Supplied passage:

R. K. Damodaran (Malayalam: ആർ കെ ദാമോദരൻ) (born on 1 August 1953) is a poet and lyricist who has worked predominantly in the Malayalam movie industry. He also worked as a journalist in Mathrubhumi from 1982 to 2013. He has written lyrics for almost 3,600 songs in devotional, political, environmental, drama and light music genres, including two Sanskrit songs. He has worked in more than 100 Malayalam films and written songs like "Ravivarma Chithrathin", "Thalam Thettiya Tharatt", "Manjil Chekkerum", "Sukham", "Chandrakiranathin Chandanamunnum", "Thani Thankakkinapponkal" and "Pakalppoove".

Career 
Damodaran, from Manjapra in Palakkad district, studied BA Malayalam at [[Maharajas College, Kochi]] and Sanskrit language at Bharatiya Vidya Bhavan, Kochi. He entered the film music world in 1977, when he was a second year BA student at Maharaja's College. His first song was "Ravivarma Chithrathin Rathi Bhavame" for the 1978 movie Raju Rahim (recorded on 2 November 1977 at AVM-C Theatre, Chennai). He soon made a name for himself in the Malayalam movie industry. During a career spanning over four decades, he has written 118 film songs and worked with music masters like Dakshinamurthy, Devarajan Master, M. S. Viswanathan, Ilayaraja, Arjunan Master, Johnson, Raveendran, Syam,  S. P. Venkitesh, Jerry Amaldev, Perumbavoor G. Raveendranath, Vidyadharan, Mohan Sithara, T. S. Radhakrishnan, Vidya Sagar, K.P. Udayabhanu, M. Jayachandran, Deepak Dev and Berny-Ignatious. The film Cleopatra, released in 2013, ws his last film.

Besides writing lyrics for Malayalam movies, he also published four books. Two were collection of his poetry, Athunathanam and Kadharaavaneeyam. The other two were devotional song collections namely Amme Narayana and Aravana Madhuram. He also wrote two dramas, Poorapparambu and Kannakiyude Mula. He has also learned to play the chenda, Kerala's traditional percussion instrument, from Babu Kanjilasseri of Kozhikode.

Damodaran was selected as a member of the Kerala Sangeetha Nataka Academy during 2001 to 2004 which is run by the government of Kerala. Since 2012, he has been an executive member of Bharat Bhavan which is under the Department of Culture, government of Kerala. He has been an executive member of Samastha Kerala Sahithya Parishad since 2016.

Tasks and exercises:
a) From the passage on R. K. Damodaran, set down the stretch from "Damodaran was selected" through "Parishad since 2016." word for word.
b) Answer these questions using the passage on R. K. Damodaran.
(i) In what year did he enter the film music world?
(ii) From whom did he learn to play the chenda?
(iii) Since what year has he been an executive member of Samastha Kerala Sahithya Parishad?

Given material:
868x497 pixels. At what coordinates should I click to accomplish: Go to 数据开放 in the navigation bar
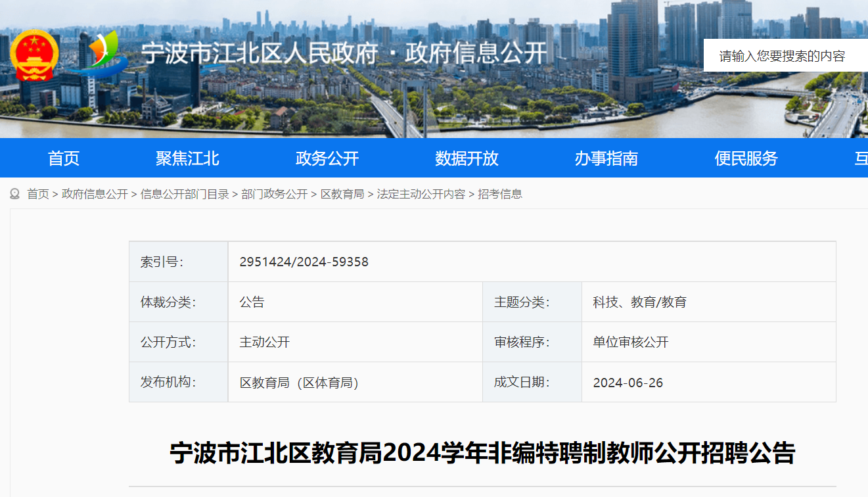(x=467, y=158)
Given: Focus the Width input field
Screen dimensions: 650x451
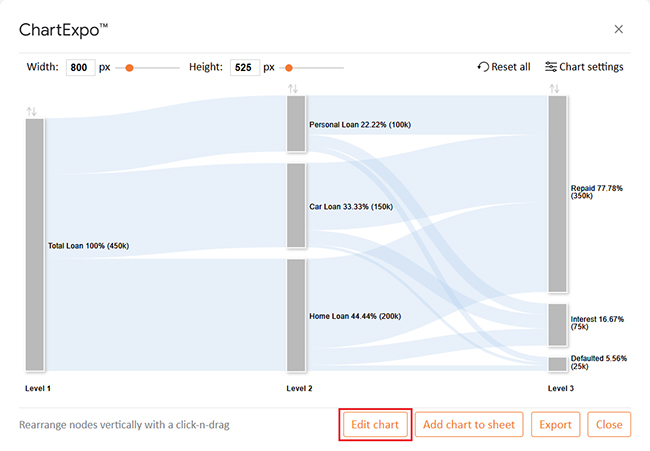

Outputs:
a)
Damodaran was selected as a member of the Kerala Sangeetha Nataka Academy during 2001 to 2004 which is run by the government of Kerala. Since 2012, he has been an executive member of Bharat Bhavan which is under the Department of Culture, government of Kerala. He has been an executive member of Samastha Kerala Sahithya Parishad since 2016.

b)
(i) 1977
(ii) Babu Kanjilasseri of Kozhikode
(iii) 2016